The exposed functions are NetrUseAdd, NetrUseGetInfo, NetrUseDel, and NetrUseEnum. If they sound familiar, it’s because they are accessible through netapi32.dll (see NetUseAdd, for example).
This is good, since it gives us a clue on what we can do with this attack. Namely, we can connect the remote server to a network shared folder of our choosing, and even map it to a logical drive letter of our choosing, similarly to net use. (Coincidence? Probably not.)
This gives us two attack scenarios:
1. We can require authentication on our shared folder; we can then either relay it to a different server for an NTLM relay attack, or store the tokens and crack the password offline.
Requiring authentication to our malicious file server, and stealing the NT hashes in the process
2. Or we can masquerade an existing file server (or pretend to be a new one) with interesting or useful files. Since those files are in our control, we can weaponize them as we see fit, hopefully allowing us to infect the target user.
Using our malicious web server as a Man-In-The-Middle or phishing server, serving weaponized documents or malware to unsuspecting users
Those two scenarios, and being able to remotely call locally restricted functions, were enough for Microsoft to categorize this vulnerability as EoP, with a score of 4.3.
That’s not the end of the story, though — we still have a few caveats that we need to overcome.
Security context
The RPC server under WksSvc doesn’t do any authentication registration by itself. If the service is running on its own, no client-side authentication will be possible (it will result in the error RPC_S_UNKNOWN_AUTHN_SERVICE). As such, we need to have the service running with other services to also abuse SSPI multiplexing. This limits our affected Windows versions to those before Windows 10, version 1703, or newer versions that are running with less than 3.5 GB of RAM.
Logon sessions
Another issue, which is built into how network mapped folders work, is that they are limited to the logon session of the user creating them. Because we need to logon in the first place to get security binding and caching, it means that we will always create a different logon session than the existing (interactive) session on the target machine. For all intents and purposes, it means that our vulnerability has no effect. The network mapping we create is under our short-lived logon session, and not the one created by a regular user when they logged into the machine, so it won’t be visible.

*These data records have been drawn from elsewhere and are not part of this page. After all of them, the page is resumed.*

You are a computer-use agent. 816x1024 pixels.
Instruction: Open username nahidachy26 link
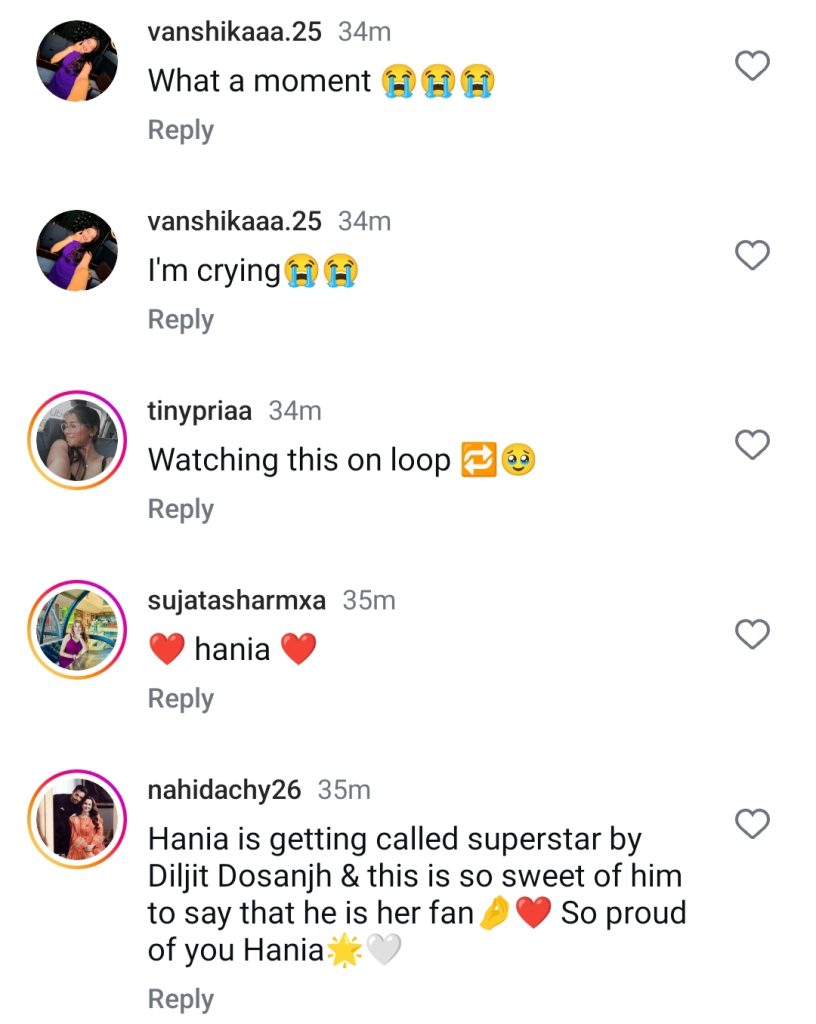click(224, 790)
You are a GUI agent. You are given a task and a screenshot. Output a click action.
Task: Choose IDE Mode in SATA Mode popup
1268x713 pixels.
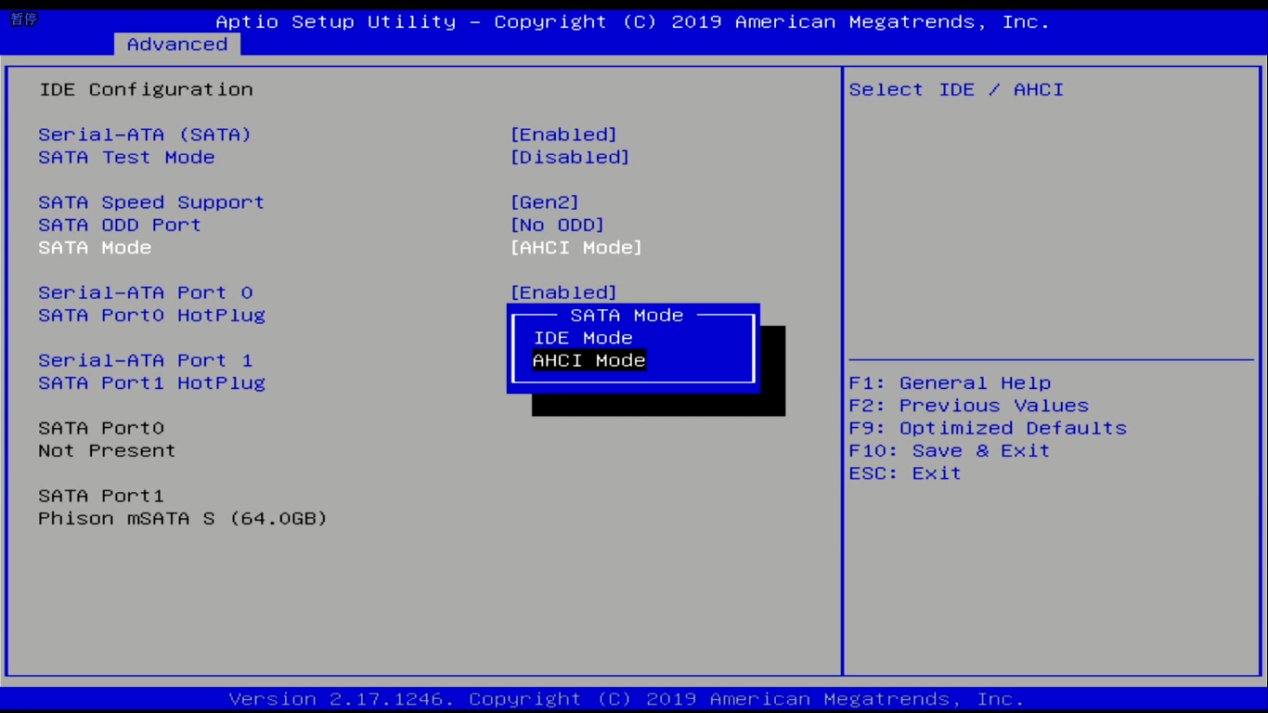pyautogui.click(x=582, y=338)
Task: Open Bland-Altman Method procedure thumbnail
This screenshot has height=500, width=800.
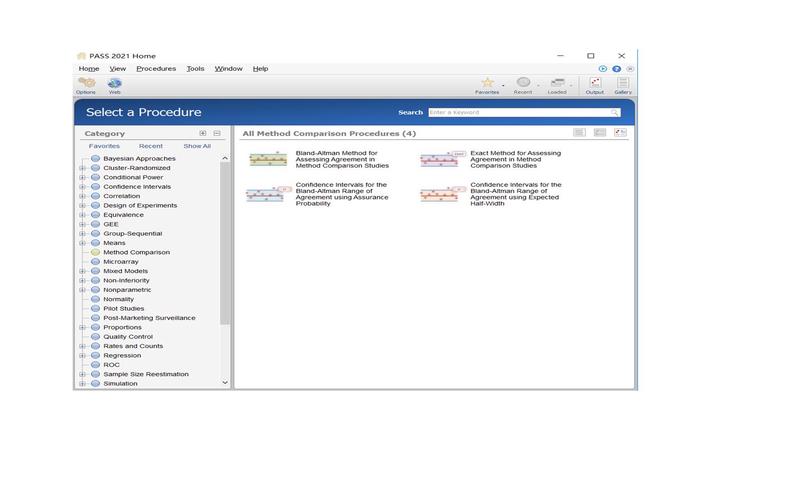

Screenshot of WinObj, showing the created logical drive letter only exists in the context of the attack logon session, and not in the interactive session
To overcome that, we had to dig a bit deeper into the code of NetrUseAdd. As it turns out, there are flags that we can pass NetrUseAdd that direct it to create the mapping in the Global namespace, which affects all users. Those flags are even found in available header file LMUse.h:
Global mapping flag as seen in LMUse.h
Armed with the flags, our code now successfully creates a global mapping, which will affect the interactive session, finishing our exploitation attempt.
Screen snippet from WinObj and Explorer showing successful exploitation of WksSvc - a global drive mapping is created on the remote server and is visible in Explorer for logged on users
Summary
MS-RPC is a large and complex protocol. It also serves some of the core functionality of Windows. Although it has security features that developers can use to secure their RPC servers, it is an interesting topic for security researchers precisely because it contains a vulnerability that can have a security impact.
Despite that, not much public research has been done on the topic. In this blog post, we broached a large security mechanism in MS-RPC — the security callbacks — and found a bypass in the form of callback result caching. We also detailed our research methodology for finding vulnerable RPC servers, and demonstrated some of our findings with vulnerability write-ups.
We hope that this post, and its accompanying RPC toolkit repository, can help others in researching RPC servers and security mechanisms.